■ Task description
Write out the following lines word for word, starting at the line that contains "How do I perform: Pick" and ending at the end of the items. Leave the pictures out of your answer.

■ Item-finding records

****************************************

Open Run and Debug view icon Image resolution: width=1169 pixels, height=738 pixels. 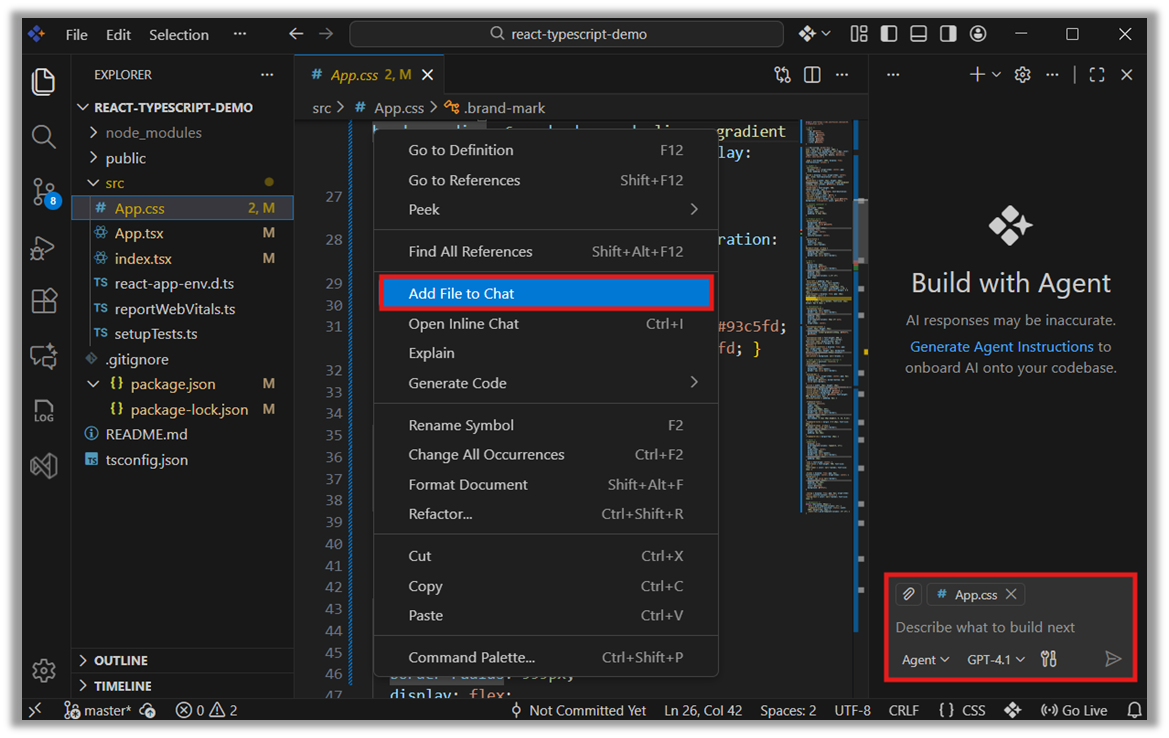[x=43, y=247]
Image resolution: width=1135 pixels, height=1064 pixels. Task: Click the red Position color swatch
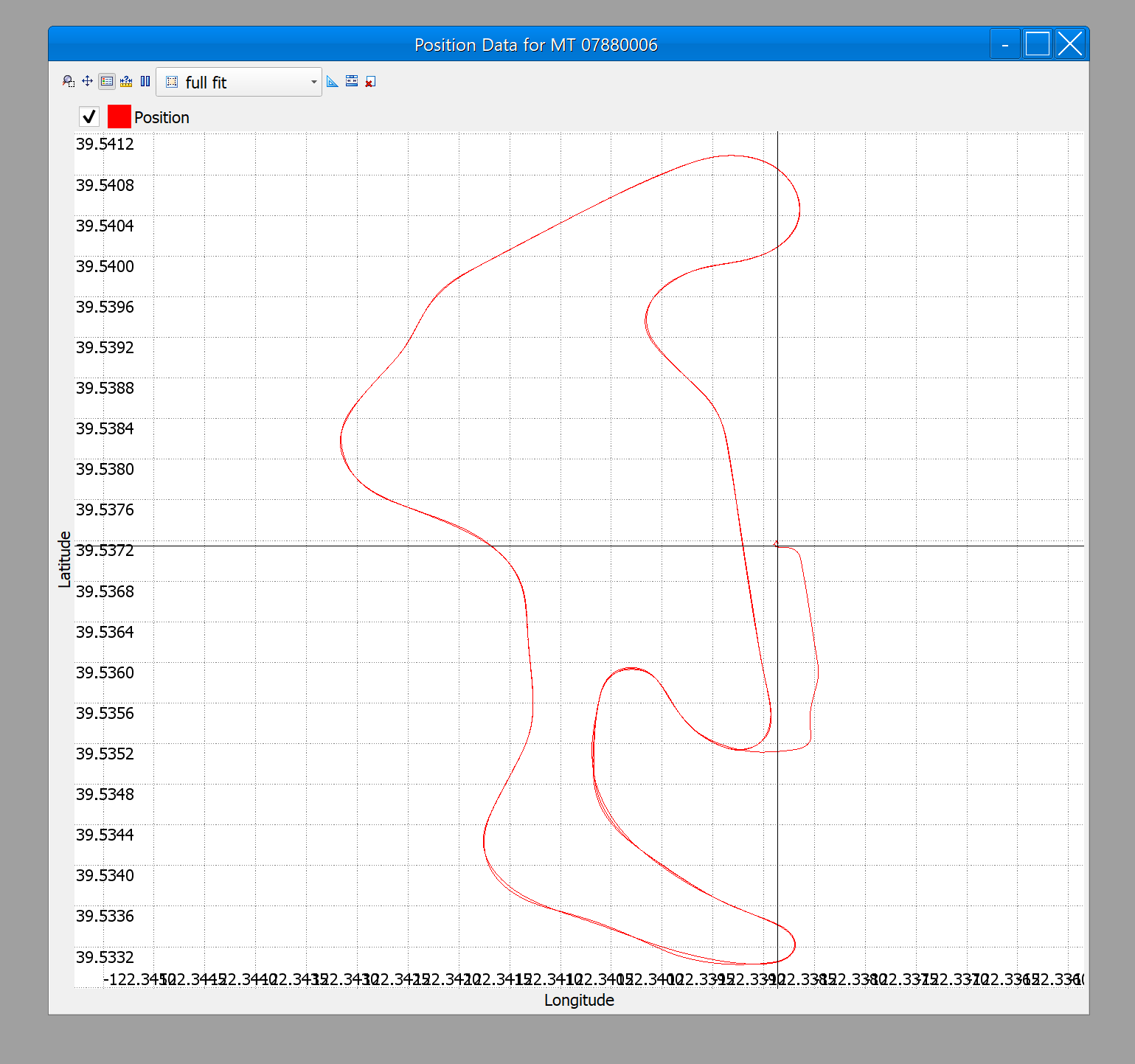coord(119,117)
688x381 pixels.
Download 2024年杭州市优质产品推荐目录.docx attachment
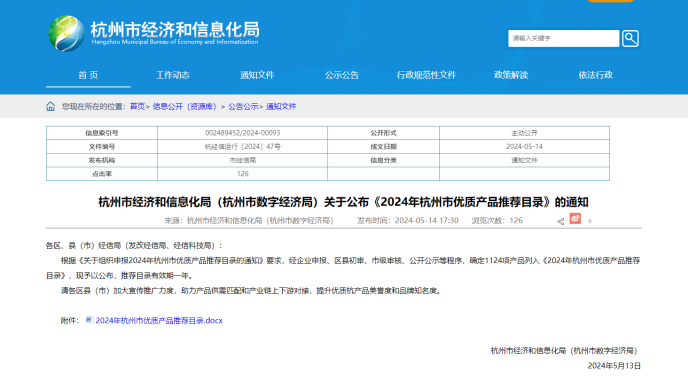pos(159,321)
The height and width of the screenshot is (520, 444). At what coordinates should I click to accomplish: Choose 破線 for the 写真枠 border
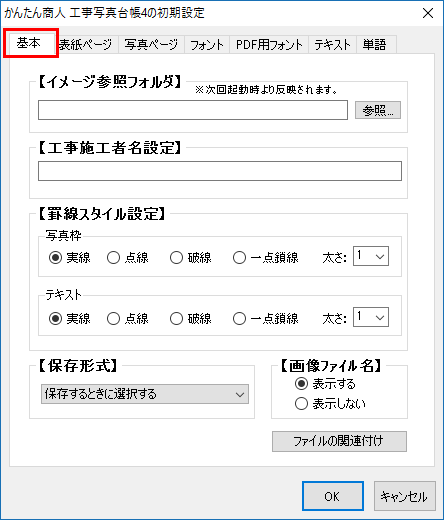point(191,258)
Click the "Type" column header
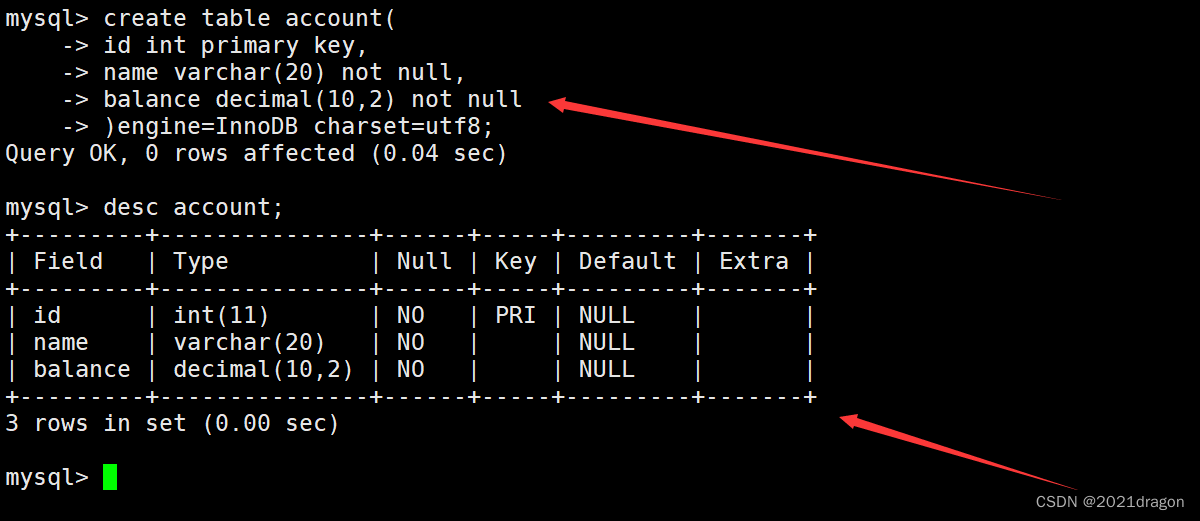Viewport: 1200px width, 521px height. click(x=201, y=262)
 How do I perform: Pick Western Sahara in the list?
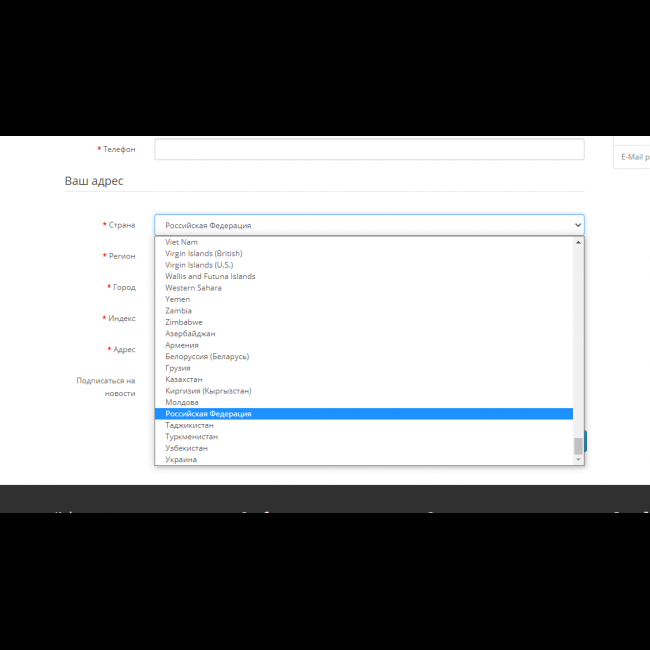[194, 288]
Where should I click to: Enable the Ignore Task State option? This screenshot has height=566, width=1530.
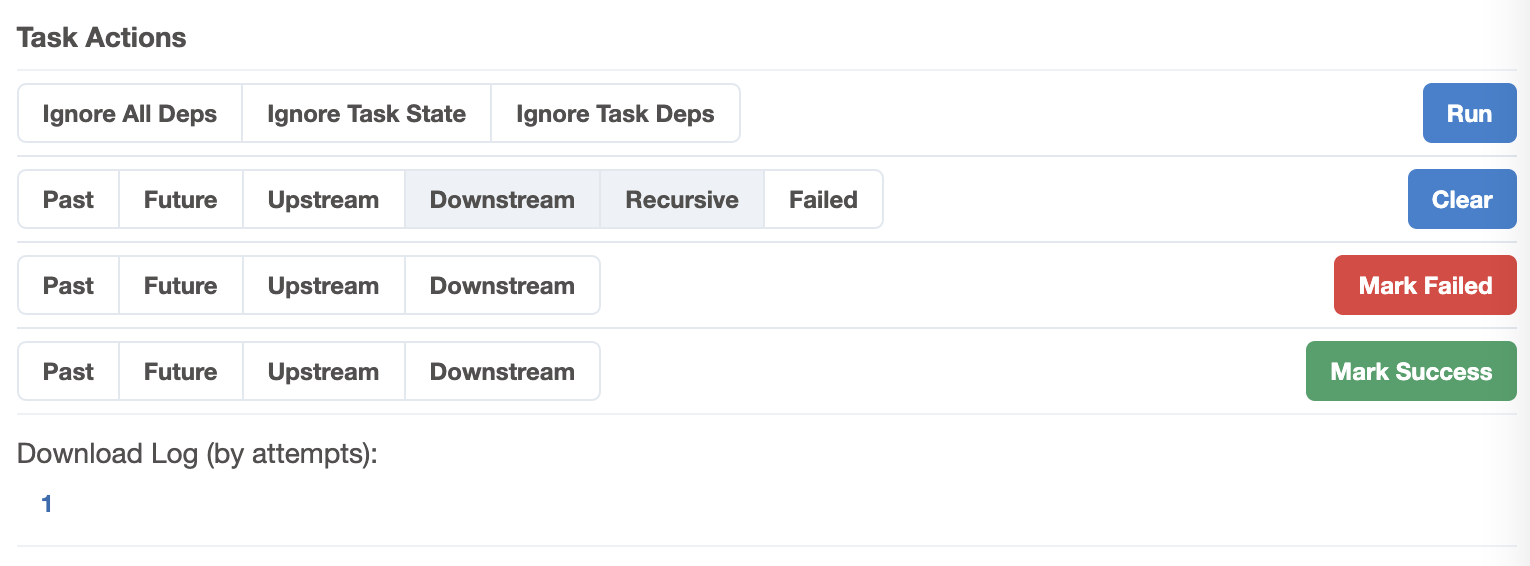coord(366,114)
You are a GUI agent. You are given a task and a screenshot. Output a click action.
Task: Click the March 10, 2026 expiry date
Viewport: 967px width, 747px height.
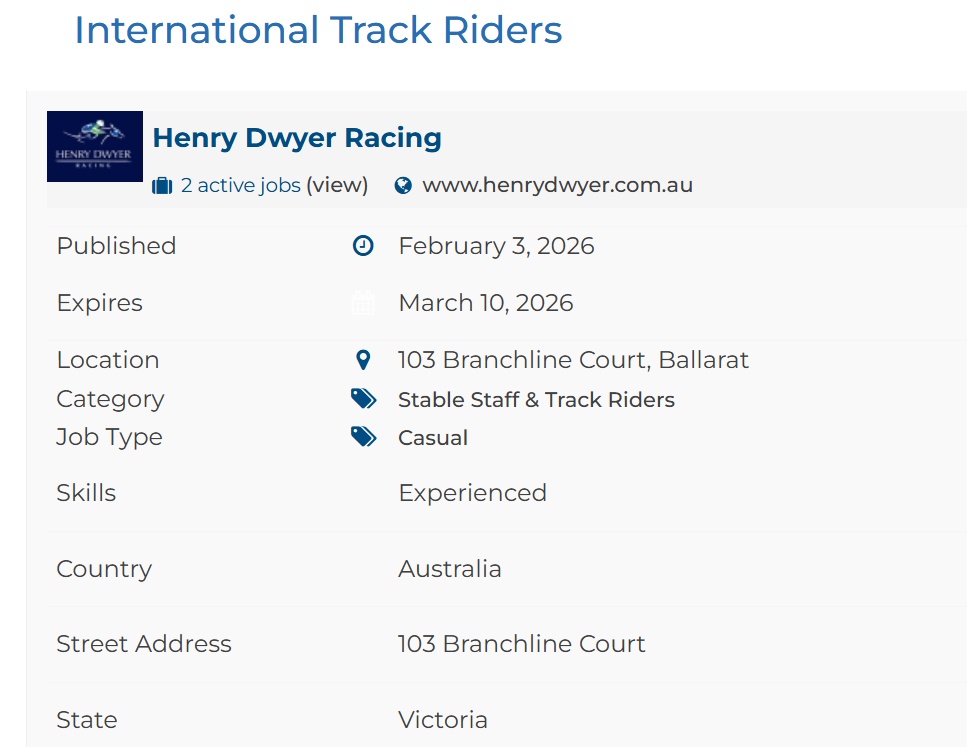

****************************************

■ Output below
 How do I perform: Pick Western Sahara in the list?
[194, 288]
Where should I click to: Enable the Ignore Task State option? This screenshot has height=566, width=1530.
coord(366,114)
You are a GUI agent. You are given a task and a screenshot. Output a click action.
Task: Click the March 10, 2026 expiry date
Viewport: 967px width, 747px height.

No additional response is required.